Il conflitto Israele-Hamas è stato un banco di prova per la X di Musk, ed è fallito
I ricercatori hanno dichiarato che le modifiche apportate alla verifica e alle politiche di sicurezza sulla piattaforma X, precedentemente nota come Twitter, hanno reso il sito una fonte di notizie inaffidabile.
I ricercatori hanno analizzato come la piattaforma 'X', di proprietà di Elon Musk, sia stata bocciata a causa del suo 'ruolo nella diffusione di disinformazione' durante il conflitto tra Israele e Hamas, sollevando dubbi sulla sicurezza della piattaforma a causa del suo ruolo fuorviante in tempi di crisi.
''UNA MANCIATA DI BUGIE VIRALI''
Secondo quanto riportato da Bloomberg; poche ore dopo che i combattenti di Hamas nella Striscia di Gaza sono entrati in Israele compiendo il più grande attacco degli ultimi anni nel Paese, hanno iniziato a circolare sulla piattaforma foto e video non verificati di attacchi missilistici, edifici distrutti, case e altri post che mostravano la violenza militare in Israele e a Gaza.
Molti dei post riutilizzavano vecchie immagini di conflitti armati facendole passare per nuove ed erano stati pubblicati da account anonimi con la spunta blu. Ciò indicava che avevano acquistato la verifica nell'ambito del servizio di abbonamento di X, precedentemente noto come Twitter Blue. Altri account hanno invece pubblicato filmati militari tratti in realtà da videogiochi. Una manciata di bugie virali, create comunemente per aumentare l'interazione, si sono diffuse sulla piattaforma.
I POST ERRATI SONO DIVENTATI INEVITABILI
Mike Rothschild, ricercatore di teorie del complotto che studia le bugie virali sui social media, ha affermato che le notizie sull'attacco a Israele sono state "il primo vero banco di prova per la Twitter di Elon Musk, ed è fallito in modo clamoroso".

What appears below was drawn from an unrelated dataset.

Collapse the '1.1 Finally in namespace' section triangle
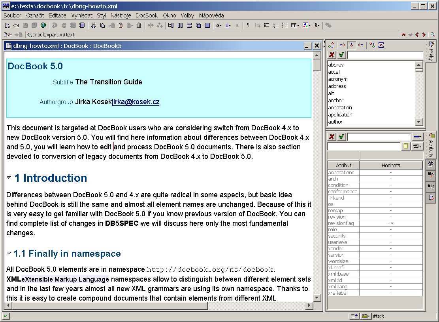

- I ricercatori hanno riferito che X, sotto la proprietà di Musk dall'ottobre 2022, ha apportato modifiche alle politiche di sicurezza dei contenuti e che le conseguenze sono ora chiaramente visibili in questo momento di crisi geopolitica. Nell'ultimo anno, l'azienda ha allentato le regole della piattaforma, ha ridotto il personale addetto alla fiducia e alla sicurezza dopo aver precedentemente dichiarato che avrebbe ampliato il team, ha ripristinato account un tempo banditi e ha permesso alle persone di pagare per un segno di spunta sul social network. I ricercatori hanno affermato che, sebbene le bugie sul conflitto israelo-palestinese si siano diffuse su tutte le piattaforme di social media in tutto Internet, l'impatto su X è emerso in modo particolare poiché i post errati sono diventati inevitabili.